昭和辺りまでの女性の名前は「〇〇子」と、最後に「子」の付く名前が圧倒的だったように思います。


で、小学校の4年生ごろでしょうか、社会の時間に「日本の歴史」なんていうカリキュラムが出てきましてですね、ランドセルを背負った「ダンシ」たちは、まあ、だいたい、こんなことを話し合ったりします。

 

 

 


「お前知ってるか、オノノイモコって男だって」


「イモコ~? 誰だそれ?」


「お前のクラス、まだやってないのか。オノノイモコって聖徳太子の友達なんだぞ」


「へええ~」


ま、アホの子のダンシの会話はこんなもんでしたね。


へええ~、とか言いながら、そもそも聖徳太子だって知っているのかどうか怪しいもんです。


小野妹子は、正式には生没年不詳の飛鳥時代のエリート官僚ですね。


607年、推古15年、第2回の遣隋使として、当時、アジア全体の枢軸国、隋に派遣されたことが知られています。


実はこの遣隋使、第1回目は600年に派遣されているんですが、当時の倭国は外交に慣れていなくて、国書も持たずに隋の初代皇帝「楊堅」に接見した際に、どんな国なのかを問われて、当時の常識に則った返答が出来ず、「改めなさい」と諭されているそうです。


野蛮だねえ、って評価ですね。


で、この第1回遣隋使の失敗を経て、国内では聖徳太子の活躍などによって「冠位十二階」の制度や「十七条の憲法」を定めましたし、外交使節団のためには「小墾田宮」を造ったりして、国としての形を整えていったわけですね。


失敗だったというんですけれど、やるべきことをやり始めたっていう意味では、大いに役立っているんじゃないかって思いますけれどね。

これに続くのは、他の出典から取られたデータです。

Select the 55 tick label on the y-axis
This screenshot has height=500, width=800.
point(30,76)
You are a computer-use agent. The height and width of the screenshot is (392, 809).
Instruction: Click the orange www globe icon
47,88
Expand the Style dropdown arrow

第1回目の大使が誰だったのかは記録に残っていないようですが、明らかな失敗という評価ですから意識的に伏せられたのかもしれません。知らんけど。


で、第2回目の遣隋使の大使に任命されたのが小野妹子です。失地回復の日本の頭脳。
今度は国書を持って行きましたね。


「日出ずるところの天子、書を日没するところの天子に致す。つつが無しや」


として知られるあの文書です。


この時には隋の皇帝は2代目の「煬帝」に代わっていました。初代楊堅の第2子らしいです。
国史を代表する暴君と評されている困ったちゃんみたいですが、詩人としての評価は低くないらしいです。

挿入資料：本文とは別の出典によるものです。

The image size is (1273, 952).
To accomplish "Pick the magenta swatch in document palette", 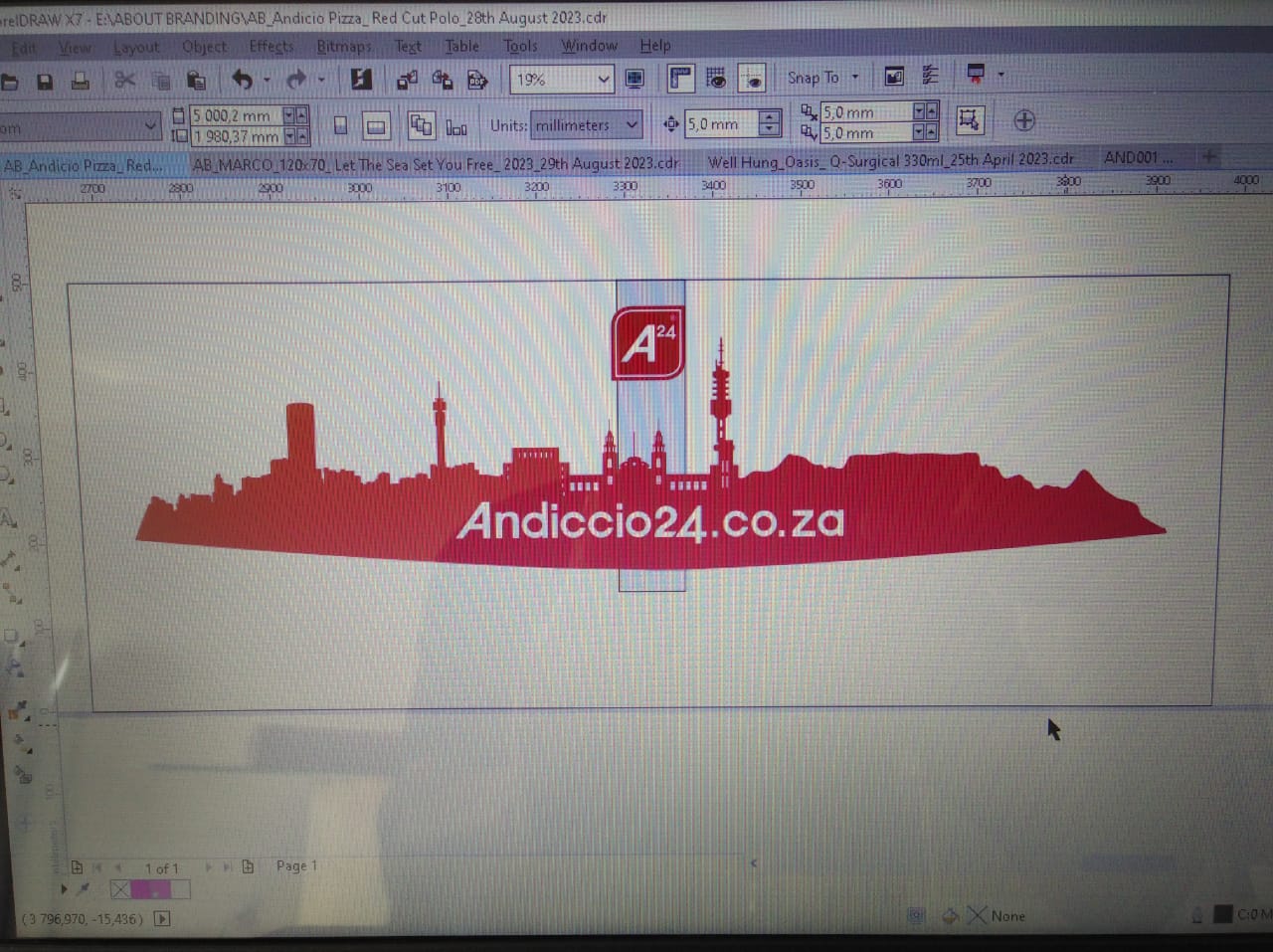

困ったちゃんは国書に対して「無礼な国だ」と怒ったらしいです。
聖徳太子としては対等な立場での国交を目指したんでしょうけれど、対等なわけニャー! って怒られた。


その返書を持たされた小野妹子は、帰国途中の百済の国で、その返書を盗まれてしまうんですね。
で、帰った後に流刑にされています。


でもこれ、返書を聖徳太子天皇に対してそのまま見せるには忍びない内容だったから、わざと失くしたんじゃないかって言われてますね。
この頃から忖度の国。ってことかもしれません。日本はね。


小野妹子はすぐに許されて都に戻って、第3回目の遣隋使にも行っています。


国の制度や技術を学ぶための遣隋使はその後も続けられていきますよ。


困ったちゃんのせいで隋が滅んでしまって唐の時代になっても、今度は唐が滅ぶまで遣唐使が続けられていますね。

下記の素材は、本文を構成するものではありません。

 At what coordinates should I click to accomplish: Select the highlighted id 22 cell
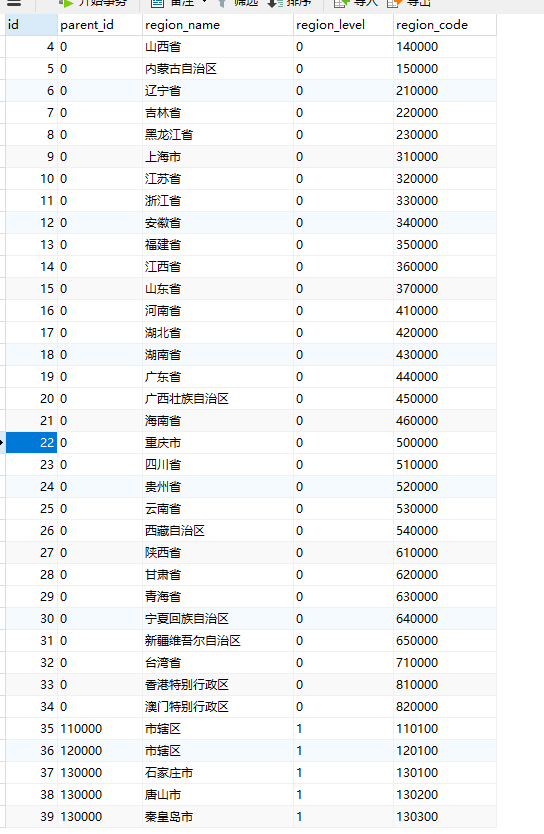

隋という国は30年余りしか続かなかったんですが、その後に続く唐は300年近く、五大十国を挟んで次の宋も300年余り存続して、中国文明の最も華やかな時期とされています。
7世紀から13世紀ごろの中国は文化レベルが高かった。


この600年余りの時期に中国は「唐宋変革」という中世から近世への変化を遂げているとする「内藤湖南」が提唱している説もあります。


唐宋の時代の文化はある程度評価の定まったものがあって「唐宋八大家 」として8人の文人があげられています。


唐の時代の「韓愈」「柳宗元」宋の時代の「欧陽脩」「蘇洵」「蘇軾」「蘇轍」「曾鞏」「王安石


白居易と同時代人の柳宗元と、政治家としても知られていて儒教新学の創始者としても名を遺している王安石が知られている感じでしょうか。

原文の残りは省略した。